Award-winning alumnus completes triology
Members of the Greatest Generation may enjoy reading Rick Atkinson’s book about their greatest triumph – the liberation of Europe during the final battles of World War II.
“The Guns at Last Light” is the final volume of Atkinson’s Liberation Trilogy. In the first two books, he takes the reader into North Africa and the pivotal invasion of Italy. In this final installment, the Allies are poised to invade Europe on D-Day and fight their way to Berlin.
Atkinson graduated from East Carolina University in 1974; eight years later, as a reporter for the Kansas City Times, he won a Pulitzer Prize for reporting on the horrific casualties suffered in Vietnam by the West Point Class of 1966. He’s been writing about soldiers and wars ever since.
He won a second Pulitzer in 2003 for “An Army at War,” the first book in the Liberation Trilogy. Interviewed for a 2009 story in ECU’s East magazine (http://www.ecu.edu/east), Atkinson said he heard that news while pushing toward Baghdad as an embedded reporter with the 101st Airborne Division.
Released May 14 by Henry Holt & Co., “Last Light” is not a book for the timid. One reviewer described it as “the literary equivalent of the first 15 minutes of ‘Saving Private Ryan.’”

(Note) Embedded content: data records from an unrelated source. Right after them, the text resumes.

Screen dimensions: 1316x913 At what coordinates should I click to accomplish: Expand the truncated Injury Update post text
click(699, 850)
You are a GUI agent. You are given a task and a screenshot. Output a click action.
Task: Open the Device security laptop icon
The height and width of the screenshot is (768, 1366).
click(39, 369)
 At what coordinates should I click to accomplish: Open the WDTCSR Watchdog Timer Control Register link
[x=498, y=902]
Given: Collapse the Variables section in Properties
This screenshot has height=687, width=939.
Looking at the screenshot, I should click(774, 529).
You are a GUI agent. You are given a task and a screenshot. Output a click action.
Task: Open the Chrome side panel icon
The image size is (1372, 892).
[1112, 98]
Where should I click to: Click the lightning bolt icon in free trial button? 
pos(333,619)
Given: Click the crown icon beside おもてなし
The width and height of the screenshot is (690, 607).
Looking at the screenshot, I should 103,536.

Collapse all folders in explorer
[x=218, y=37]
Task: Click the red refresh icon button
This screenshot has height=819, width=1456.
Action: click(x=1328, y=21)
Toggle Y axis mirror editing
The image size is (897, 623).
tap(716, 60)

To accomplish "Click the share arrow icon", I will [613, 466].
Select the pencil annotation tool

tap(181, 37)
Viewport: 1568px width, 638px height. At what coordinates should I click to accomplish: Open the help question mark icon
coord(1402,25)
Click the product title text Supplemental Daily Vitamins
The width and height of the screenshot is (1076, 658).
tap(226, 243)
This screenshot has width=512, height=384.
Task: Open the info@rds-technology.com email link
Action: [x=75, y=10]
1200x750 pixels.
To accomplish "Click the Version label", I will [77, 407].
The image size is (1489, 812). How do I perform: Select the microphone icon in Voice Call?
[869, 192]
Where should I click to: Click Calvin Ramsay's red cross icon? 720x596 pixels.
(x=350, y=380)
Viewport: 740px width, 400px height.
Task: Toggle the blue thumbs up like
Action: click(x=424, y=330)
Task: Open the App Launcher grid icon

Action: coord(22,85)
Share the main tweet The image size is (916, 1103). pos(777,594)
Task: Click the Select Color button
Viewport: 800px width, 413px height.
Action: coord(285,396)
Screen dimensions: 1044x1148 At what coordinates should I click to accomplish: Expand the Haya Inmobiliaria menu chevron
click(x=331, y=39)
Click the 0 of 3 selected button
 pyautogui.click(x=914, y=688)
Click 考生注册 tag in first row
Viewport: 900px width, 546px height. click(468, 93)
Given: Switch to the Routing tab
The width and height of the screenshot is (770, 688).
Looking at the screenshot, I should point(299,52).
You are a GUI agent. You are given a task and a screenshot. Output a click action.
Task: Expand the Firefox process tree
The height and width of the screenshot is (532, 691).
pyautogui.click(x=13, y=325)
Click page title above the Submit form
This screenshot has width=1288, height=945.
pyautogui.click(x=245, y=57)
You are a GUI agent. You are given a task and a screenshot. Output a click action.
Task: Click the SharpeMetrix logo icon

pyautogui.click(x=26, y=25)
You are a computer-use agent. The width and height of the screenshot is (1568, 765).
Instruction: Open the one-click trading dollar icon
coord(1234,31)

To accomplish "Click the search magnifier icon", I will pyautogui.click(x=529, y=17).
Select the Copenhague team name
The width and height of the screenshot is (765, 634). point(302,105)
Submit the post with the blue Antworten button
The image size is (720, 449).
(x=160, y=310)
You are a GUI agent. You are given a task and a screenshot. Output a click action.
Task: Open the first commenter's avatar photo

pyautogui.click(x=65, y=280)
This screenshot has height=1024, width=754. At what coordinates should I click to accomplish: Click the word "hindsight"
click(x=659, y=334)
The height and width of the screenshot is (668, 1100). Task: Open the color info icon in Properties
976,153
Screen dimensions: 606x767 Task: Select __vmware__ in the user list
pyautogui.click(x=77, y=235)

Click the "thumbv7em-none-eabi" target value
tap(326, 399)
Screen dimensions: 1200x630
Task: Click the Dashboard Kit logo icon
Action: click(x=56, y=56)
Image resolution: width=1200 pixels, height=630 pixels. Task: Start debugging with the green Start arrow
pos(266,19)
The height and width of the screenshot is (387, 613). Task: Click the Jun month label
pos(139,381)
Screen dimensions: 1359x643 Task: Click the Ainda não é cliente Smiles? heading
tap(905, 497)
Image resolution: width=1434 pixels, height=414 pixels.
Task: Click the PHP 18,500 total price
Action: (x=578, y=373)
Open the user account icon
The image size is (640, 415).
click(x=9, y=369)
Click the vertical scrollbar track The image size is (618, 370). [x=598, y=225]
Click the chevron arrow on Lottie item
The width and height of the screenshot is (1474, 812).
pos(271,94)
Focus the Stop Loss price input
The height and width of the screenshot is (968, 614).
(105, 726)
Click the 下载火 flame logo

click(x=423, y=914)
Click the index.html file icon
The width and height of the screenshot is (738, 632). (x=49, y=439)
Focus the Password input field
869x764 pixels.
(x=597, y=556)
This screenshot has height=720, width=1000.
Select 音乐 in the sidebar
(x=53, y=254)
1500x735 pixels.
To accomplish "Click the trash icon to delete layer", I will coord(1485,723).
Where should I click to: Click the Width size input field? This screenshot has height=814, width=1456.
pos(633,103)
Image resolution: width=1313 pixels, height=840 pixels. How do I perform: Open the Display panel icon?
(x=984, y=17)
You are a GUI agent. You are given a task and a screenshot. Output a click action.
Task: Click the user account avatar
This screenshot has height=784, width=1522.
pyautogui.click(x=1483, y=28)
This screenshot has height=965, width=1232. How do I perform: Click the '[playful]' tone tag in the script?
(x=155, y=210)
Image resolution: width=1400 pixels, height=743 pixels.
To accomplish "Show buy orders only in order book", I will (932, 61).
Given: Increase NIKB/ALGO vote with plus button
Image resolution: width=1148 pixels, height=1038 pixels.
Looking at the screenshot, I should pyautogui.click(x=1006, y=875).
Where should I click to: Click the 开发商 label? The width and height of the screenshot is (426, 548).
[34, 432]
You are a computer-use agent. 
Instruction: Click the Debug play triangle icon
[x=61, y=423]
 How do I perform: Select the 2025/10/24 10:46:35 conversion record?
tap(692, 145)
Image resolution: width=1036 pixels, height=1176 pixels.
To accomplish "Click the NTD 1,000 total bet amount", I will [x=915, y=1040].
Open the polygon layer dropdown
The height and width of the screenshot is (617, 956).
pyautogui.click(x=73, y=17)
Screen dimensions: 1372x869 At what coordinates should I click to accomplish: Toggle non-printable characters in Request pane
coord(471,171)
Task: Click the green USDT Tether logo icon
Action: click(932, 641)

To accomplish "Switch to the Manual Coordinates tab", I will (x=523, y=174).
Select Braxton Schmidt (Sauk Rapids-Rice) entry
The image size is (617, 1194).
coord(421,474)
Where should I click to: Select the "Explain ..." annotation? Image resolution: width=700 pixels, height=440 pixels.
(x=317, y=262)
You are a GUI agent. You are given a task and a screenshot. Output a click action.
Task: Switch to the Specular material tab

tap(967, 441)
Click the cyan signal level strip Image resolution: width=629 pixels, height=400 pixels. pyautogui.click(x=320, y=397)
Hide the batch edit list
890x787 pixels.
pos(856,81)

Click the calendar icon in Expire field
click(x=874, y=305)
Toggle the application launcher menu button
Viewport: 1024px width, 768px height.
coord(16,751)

Atkinson majored in English at ECU and has said he never intended to become a writer. ‘Like many people, I blundered into my life’s work,” he said in the East story. “So I’m not sure there were many influences from college in play. I didn’t work for the school newspaper. I studied literature so I came to appreciate fine writing but can’t say I practiced it much at that time.”
Atkinson was a student in ECU’s budding Honors Program, where he fell under the influence of professor David Sanders, who led the program.
“He and others led me to believe that I had a talent for writing, and that perhaps I might even make a living at it,” Atkinson said during a recollection for an Honors College anniversary event.
“Forty years later I remain deeply imprinted by the Program and the Caring teachers who helped me to find my pole star.”